D'après le dernier rapport du COR, le déficit du système de retraite sera "durable", malgré la réforme adoptée au forceps par le gouvernement pour rétablir l'équilibre financier à horizon 2030. Contredits, plusieurs membres de l'exécutif remettent en cause la fiabilité de ces nouvelles prévisions.

Haro sur le COR. Critiqué en début d'année pour avoir relativisé l'ampleur des déficits à venir, le Conseil d'orientation des retraites rattaché à Matignon est aujourd'hui accusé par le gouvernement et la majorité de l'exagérer.

L'instance présidée par Pierre-Louis Bras doit publier officiellement son nouveau rapport ce jeudi mais les principales conclusions ont fuité en début de semaine. Il ressort de ces travaux que le système de retraite sera "durablement" dans le rouge dès l'an prochain et donc pas à l'équilibre en 2030 comme promis par l'exécutif dans le cadre de sa réforme décalant l'âge légal de départ de 62 à 64 ans.

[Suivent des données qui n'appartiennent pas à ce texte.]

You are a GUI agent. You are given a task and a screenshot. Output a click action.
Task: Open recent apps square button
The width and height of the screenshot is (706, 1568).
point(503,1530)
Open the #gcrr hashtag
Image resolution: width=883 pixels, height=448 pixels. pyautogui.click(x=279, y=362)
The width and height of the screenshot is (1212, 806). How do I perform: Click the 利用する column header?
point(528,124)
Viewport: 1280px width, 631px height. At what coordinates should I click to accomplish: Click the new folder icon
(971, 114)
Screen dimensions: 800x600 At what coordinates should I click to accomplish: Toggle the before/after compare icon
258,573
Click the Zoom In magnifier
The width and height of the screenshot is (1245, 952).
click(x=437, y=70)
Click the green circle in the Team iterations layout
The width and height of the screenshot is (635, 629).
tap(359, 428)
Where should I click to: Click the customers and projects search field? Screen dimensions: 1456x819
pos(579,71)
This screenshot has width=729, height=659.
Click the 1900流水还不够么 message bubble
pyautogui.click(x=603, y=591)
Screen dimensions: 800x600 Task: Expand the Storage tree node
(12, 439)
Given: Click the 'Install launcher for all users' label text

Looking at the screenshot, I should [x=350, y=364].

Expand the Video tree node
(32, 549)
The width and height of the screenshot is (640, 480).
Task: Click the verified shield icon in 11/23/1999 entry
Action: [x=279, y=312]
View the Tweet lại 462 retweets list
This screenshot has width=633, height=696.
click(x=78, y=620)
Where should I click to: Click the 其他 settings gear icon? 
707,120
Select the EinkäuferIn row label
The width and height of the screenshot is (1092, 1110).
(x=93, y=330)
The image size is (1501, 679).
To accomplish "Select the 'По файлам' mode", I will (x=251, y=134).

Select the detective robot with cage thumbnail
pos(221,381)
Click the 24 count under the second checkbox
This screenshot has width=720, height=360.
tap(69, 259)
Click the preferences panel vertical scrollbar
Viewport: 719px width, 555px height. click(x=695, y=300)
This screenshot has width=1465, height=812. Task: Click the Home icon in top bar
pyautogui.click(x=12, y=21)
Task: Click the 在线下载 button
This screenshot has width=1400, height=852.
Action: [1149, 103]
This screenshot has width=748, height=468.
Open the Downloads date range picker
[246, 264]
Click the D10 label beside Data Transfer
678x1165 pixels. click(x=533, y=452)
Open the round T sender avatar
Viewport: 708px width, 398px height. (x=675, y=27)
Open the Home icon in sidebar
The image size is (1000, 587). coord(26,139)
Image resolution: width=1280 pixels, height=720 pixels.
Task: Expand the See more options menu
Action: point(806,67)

"Farce", "irresponsabilité"...

La riposte ne s'est pas fait attendre. "Vous voyez bien que ses évaluations changent tous les six mois", a cinglé Bruno Le Maire dès mardi. Disant prendre ces prévisions "avec beaucoup de prudence", le ministre de l'Economie a ciblé sans le nommer "le président du COR" Pierre-Louis Bras. Ce haut fonctionnaire marqué à gauche a reçu le même jour une flèche d'Olivier Dussopt, qui lui a reproché d'avoir expliqué en début d'année "qu'il n'y avait pas le feu au lac, que le déficit serait de l'épaisseur du trait".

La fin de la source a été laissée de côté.